Conforme o Código Civil, as pessoais jurídicas de direito público interno são os entes federados (União, Distrito Federal, estados, e municípios), e as entidades, como as autarquias e fundações. Segundo o Godat, a LGPD atribuiu aos órgãos públicos obrigações típicas de controlador, indicando que as obrigações devem ser distribuídas entre as principais unidades administrativas despersonalizadas que integram a pessoa jurídica de direito público e realizam o tratamento de dados pessoais.

No caso do Ministério da Saúde, a União é o controlador perante a LGPD, mas o exercício das atribuições de CONTROLADOR cabe ao Ministério da Saúde, por força da distribuição interna de competência (desconcentração administrativa).

Sendo assim, nas operações de tratamento de dados pessoais conduzidas por órgãos públicos despersonalizados, a pessoa jurídica de direito público a que os órgãos sejam vinculados é a controladora dos dados pessoais e, portanto, responsável pelo cumprimento da LGPD. Contudo, em razão do princípio da desconcentração administrativa, o órgão público despersonalizado desempenhará funções típicas de controlador de dados, de acordo com as obrigações estabelecidas na LGPD. Essa conclusão refere-se apenas à administração pública direta, já que a administração indireta segue o regramento de pessoa jurídica estabelecido pela LGPD.
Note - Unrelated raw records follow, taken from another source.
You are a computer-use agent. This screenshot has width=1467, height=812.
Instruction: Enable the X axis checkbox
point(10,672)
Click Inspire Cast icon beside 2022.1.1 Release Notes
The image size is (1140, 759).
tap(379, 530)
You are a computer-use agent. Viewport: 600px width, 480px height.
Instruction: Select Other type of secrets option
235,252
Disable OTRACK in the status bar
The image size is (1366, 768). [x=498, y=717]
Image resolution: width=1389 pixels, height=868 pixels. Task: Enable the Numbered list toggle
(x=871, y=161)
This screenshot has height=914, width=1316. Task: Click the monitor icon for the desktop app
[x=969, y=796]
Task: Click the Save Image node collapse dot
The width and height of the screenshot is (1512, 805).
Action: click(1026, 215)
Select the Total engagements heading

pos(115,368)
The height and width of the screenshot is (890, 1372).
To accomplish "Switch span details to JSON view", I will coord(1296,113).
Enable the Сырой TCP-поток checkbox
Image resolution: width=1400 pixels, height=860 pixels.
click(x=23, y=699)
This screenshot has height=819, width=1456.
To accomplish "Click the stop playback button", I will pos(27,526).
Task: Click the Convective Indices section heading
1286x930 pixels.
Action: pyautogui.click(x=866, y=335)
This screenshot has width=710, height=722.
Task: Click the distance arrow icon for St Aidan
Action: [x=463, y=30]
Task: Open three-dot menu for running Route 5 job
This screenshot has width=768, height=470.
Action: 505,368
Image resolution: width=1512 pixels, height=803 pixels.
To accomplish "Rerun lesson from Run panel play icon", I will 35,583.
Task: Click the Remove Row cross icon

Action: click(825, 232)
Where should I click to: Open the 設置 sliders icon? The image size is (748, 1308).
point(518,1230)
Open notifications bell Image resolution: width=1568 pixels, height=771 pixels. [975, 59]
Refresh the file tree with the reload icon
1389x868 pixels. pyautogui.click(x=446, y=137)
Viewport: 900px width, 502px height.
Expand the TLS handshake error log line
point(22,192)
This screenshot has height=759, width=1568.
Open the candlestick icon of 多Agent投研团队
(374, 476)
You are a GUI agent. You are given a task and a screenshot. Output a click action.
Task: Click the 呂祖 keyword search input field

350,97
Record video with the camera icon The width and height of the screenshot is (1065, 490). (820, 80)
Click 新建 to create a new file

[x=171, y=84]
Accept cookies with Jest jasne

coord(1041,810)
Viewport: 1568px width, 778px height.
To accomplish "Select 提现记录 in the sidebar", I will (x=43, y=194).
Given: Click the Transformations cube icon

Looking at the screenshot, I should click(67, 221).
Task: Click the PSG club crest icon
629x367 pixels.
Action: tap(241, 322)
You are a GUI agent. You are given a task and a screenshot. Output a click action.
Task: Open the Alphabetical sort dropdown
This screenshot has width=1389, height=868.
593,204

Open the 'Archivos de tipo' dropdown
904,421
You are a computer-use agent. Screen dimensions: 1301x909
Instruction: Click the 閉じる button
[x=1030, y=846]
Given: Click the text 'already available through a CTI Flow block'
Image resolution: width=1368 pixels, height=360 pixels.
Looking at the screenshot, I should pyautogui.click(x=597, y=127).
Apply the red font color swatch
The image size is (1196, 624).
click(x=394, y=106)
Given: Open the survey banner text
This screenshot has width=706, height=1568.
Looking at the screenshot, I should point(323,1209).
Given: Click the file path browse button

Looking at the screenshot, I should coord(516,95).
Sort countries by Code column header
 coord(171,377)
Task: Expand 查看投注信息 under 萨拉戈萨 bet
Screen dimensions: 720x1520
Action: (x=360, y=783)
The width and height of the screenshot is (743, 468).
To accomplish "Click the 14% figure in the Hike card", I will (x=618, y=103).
O Godat orienta que o fator distintivo para a identificação do controlador é o poder de tomar decisões referentes ao tratamento de dados pessoais (art. 5º, VI, da LGPD), assim:

I - o tratamento não precisa ser realizado diretamente pelo CONTROLADOR, admitindo-se que esse forneça instruções para que um terceiro (OPERADOR) realize o tratamento em seu nome (art. 5º, VII, art. 39);
II - mantido o controle e influência pelo CONTROLADOR sobre as principais decisões, isto é, os elementos essenciais para o cumprimento da finalidade do tratamento, é usual e legítimo que as decisões a respeito dos elementos não essenciais do tratamento sejam realizadas pelo OPERADOR, por exemplo, escolha de softwares, equipamentos e medidas de prevenção e segurança que serão utilizadas no tratamento;
III - o CONTROLADOR é responsável por definir, além da finalidade, outros elementos essenciais relativos ao tratamento, como a natureza dos dados pessoais e a duração do tratamento (AUTORIDADE NACIONAL DE PROTEÇÃO DE DADOS, 2021).

Operadores

O Godat ressalta que a principal diferença entre o controlador e o operador é o poder de decisão, na medida em que a área de atuação do operador restringe-se ao cumprimento das finalidades estabelecidas pelo controlador.

O operador é o agente responsável por realizar o tratamento de dados em nome do controlador e conforme a finalidade por ele delimitada, conforme definido no art. 5º, VII, da LGPD: “Operador: Pessoa natural ou jurídica, de direito público ou privado, que realiza o tratamento de dados pessoais em nome do controlador”; reforçado pelo art. 39 desse mesmo diploma:

“O operador deverá realizar o tratamento segundo instruções fornecidas pelo controlador, que verificará a observância das próprias instruções e das normas sobre a matéria” (BRASIL, 2018b).